== EXERCISE BRIEF ==
Write the data out again in full, with no departure from the original.

──────── MATERIAL FOR THIS EXERCISE

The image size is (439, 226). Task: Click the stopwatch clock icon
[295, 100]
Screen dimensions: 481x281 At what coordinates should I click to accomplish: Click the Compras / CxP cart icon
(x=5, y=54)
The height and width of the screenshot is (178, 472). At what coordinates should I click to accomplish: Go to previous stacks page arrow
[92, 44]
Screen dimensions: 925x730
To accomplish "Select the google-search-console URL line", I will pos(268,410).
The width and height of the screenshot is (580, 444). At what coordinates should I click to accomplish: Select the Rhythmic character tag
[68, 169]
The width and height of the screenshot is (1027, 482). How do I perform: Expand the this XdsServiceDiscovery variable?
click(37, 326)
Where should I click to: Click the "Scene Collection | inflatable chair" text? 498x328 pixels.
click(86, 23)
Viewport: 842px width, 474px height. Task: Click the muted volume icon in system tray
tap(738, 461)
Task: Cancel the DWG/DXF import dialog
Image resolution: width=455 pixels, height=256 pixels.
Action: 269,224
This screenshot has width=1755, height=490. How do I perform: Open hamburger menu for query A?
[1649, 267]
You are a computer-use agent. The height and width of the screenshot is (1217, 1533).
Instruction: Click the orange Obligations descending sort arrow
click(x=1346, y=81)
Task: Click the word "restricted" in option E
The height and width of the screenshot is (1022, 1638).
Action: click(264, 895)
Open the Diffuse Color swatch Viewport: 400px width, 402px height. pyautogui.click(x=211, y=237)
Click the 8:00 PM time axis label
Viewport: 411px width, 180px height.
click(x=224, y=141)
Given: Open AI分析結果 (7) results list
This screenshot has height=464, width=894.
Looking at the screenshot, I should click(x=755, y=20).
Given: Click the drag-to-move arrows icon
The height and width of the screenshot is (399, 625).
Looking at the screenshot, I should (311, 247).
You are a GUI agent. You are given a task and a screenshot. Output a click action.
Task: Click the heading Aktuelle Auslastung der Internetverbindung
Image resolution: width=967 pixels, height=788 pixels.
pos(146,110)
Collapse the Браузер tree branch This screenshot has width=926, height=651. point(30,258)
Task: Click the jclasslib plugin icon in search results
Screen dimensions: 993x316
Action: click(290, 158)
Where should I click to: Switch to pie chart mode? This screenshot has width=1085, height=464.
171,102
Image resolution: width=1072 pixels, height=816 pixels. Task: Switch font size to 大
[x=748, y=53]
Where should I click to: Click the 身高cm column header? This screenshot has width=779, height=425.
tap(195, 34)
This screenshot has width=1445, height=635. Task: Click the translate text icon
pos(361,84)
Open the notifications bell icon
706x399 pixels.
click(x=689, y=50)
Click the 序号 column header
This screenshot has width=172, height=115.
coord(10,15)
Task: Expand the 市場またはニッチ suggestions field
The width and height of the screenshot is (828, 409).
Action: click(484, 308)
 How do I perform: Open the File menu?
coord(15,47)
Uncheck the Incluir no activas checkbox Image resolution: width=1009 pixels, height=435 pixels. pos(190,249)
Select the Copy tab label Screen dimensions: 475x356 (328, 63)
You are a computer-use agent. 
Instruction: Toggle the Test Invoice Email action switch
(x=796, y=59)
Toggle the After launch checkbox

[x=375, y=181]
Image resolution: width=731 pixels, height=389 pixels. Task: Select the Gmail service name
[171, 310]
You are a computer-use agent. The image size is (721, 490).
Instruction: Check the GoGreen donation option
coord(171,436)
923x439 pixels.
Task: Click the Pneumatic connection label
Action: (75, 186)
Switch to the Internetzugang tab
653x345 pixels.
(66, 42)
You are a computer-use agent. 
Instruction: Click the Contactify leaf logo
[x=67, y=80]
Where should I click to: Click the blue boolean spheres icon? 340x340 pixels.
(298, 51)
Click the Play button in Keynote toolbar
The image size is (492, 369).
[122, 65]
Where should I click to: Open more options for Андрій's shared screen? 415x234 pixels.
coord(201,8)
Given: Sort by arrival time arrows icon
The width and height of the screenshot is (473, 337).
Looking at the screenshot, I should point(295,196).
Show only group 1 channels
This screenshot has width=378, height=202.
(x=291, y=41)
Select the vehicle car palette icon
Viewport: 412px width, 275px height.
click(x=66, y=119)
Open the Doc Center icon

────────────────

== RESPONSE TO THIS EXERCISE ==
The image size is (439, 226). Task: Click the stopwatch clock icon
[295, 100]
Screen dimensions: 481x281 At what coordinates should I click to accomplish: Click the Compras / CxP cart icon
(x=5, y=54)
The height and width of the screenshot is (178, 472). At what coordinates should I click to accomplish: Go to previous stacks page arrow
[92, 44]
Screen dimensions: 925x730
To accomplish "Select the google-search-console URL line", I will pos(268,410).
The width and height of the screenshot is (580, 444). At what coordinates should I click to accomplish: Select the Rhythmic character tag
[68, 169]
The width and height of the screenshot is (1027, 482). How do I perform: Expand the this XdsServiceDiscovery variable?
click(37, 326)
Where should I click to: Click the "Scene Collection | inflatable chair" text? 498x328 pixels.
click(86, 23)
Viewport: 842px width, 474px height. Task: Click the muted volume icon in system tray
tap(738, 461)
Task: Cancel the DWG/DXF import dialog
Image resolution: width=455 pixels, height=256 pixels.
Action: 269,224
This screenshot has width=1755, height=490. How do I perform: Open hamburger menu for query A?
[1649, 267]
You are a computer-use agent. The height and width of the screenshot is (1217, 1533).
Instruction: Click the orange Obligations descending sort arrow
click(x=1346, y=81)
Task: Click the word "restricted" in option E
The height and width of the screenshot is (1022, 1638).
Action: click(264, 895)
Open the Diffuse Color swatch Viewport: 400px width, 402px height. pyautogui.click(x=211, y=237)
Click the 8:00 PM time axis label
Viewport: 411px width, 180px height.
click(x=224, y=141)
Given: Open AI分析結果 (7) results list
This screenshot has height=464, width=894.
Looking at the screenshot, I should click(x=755, y=20).
Given: Click the drag-to-move arrows icon
The height and width of the screenshot is (399, 625).
Looking at the screenshot, I should (311, 247).
You are a GUI agent. You are given a task and a screenshot. Output a click action.
Task: Click the heading Aktuelle Auslastung der Internetverbindung
Image resolution: width=967 pixels, height=788 pixels.
pos(146,110)
Collapse the Браузер tree branch This screenshot has width=926, height=651. point(30,258)
Task: Click the jclasslib plugin icon in search results
Screen dimensions: 993x316
Action: click(290, 158)
Where should I click to: Switch to pie chart mode? This screenshot has width=1085, height=464.
171,102
Image resolution: width=1072 pixels, height=816 pixels. Task: Switch font size to 大
[x=748, y=53]
Where should I click to: Click the 身高cm column header? This screenshot has width=779, height=425.
tap(195, 34)
This screenshot has width=1445, height=635. Task: Click the translate text icon
pos(361,84)
Open the notifications bell icon
706x399 pixels.
click(x=689, y=50)
Click the 序号 column header
This screenshot has width=172, height=115.
coord(10,15)
Task: Expand the 市場またはニッチ suggestions field
The width and height of the screenshot is (828, 409).
Action: click(484, 308)
 How do I perform: Open the File menu?
coord(15,47)
Uncheck the Incluir no activas checkbox Image resolution: width=1009 pixels, height=435 pixels. pos(190,249)
Select the Copy tab label Screen dimensions: 475x356 (328, 63)
You are a computer-use agent. 
Instruction: Toggle the Test Invoice Email action switch
(x=796, y=59)
Toggle the After launch checkbox

[x=375, y=181]
Image resolution: width=731 pixels, height=389 pixels. Task: Select the Gmail service name
[171, 310]
You are a computer-use agent. The image size is (721, 490).
Instruction: Check the GoGreen donation option
coord(171,436)
923x439 pixels.
Task: Click the Pneumatic connection label
Action: (75, 186)
Switch to the Internetzugang tab
653x345 pixels.
(66, 42)
You are a computer-use agent. 
Instruction: Click the Contactify leaf logo
[x=67, y=80]
Where should I click to: Click the blue boolean spheres icon? 340x340 pixels.
(298, 51)
Click the Play button in Keynote toolbar
The image size is (492, 369).
[122, 65]
Where should I click to: Open more options for Андрій's shared screen? 415x234 pixels.
coord(201,8)
Given: Sort by arrival time arrows icon
The width and height of the screenshot is (473, 337).
Looking at the screenshot, I should point(295,196).
Show only group 1 channels
This screenshot has width=378, height=202.
(x=291, y=41)
Select the vehicle car palette icon
Viewport: 412px width, 275px height.
click(x=66, y=119)
Open the Doc Center icon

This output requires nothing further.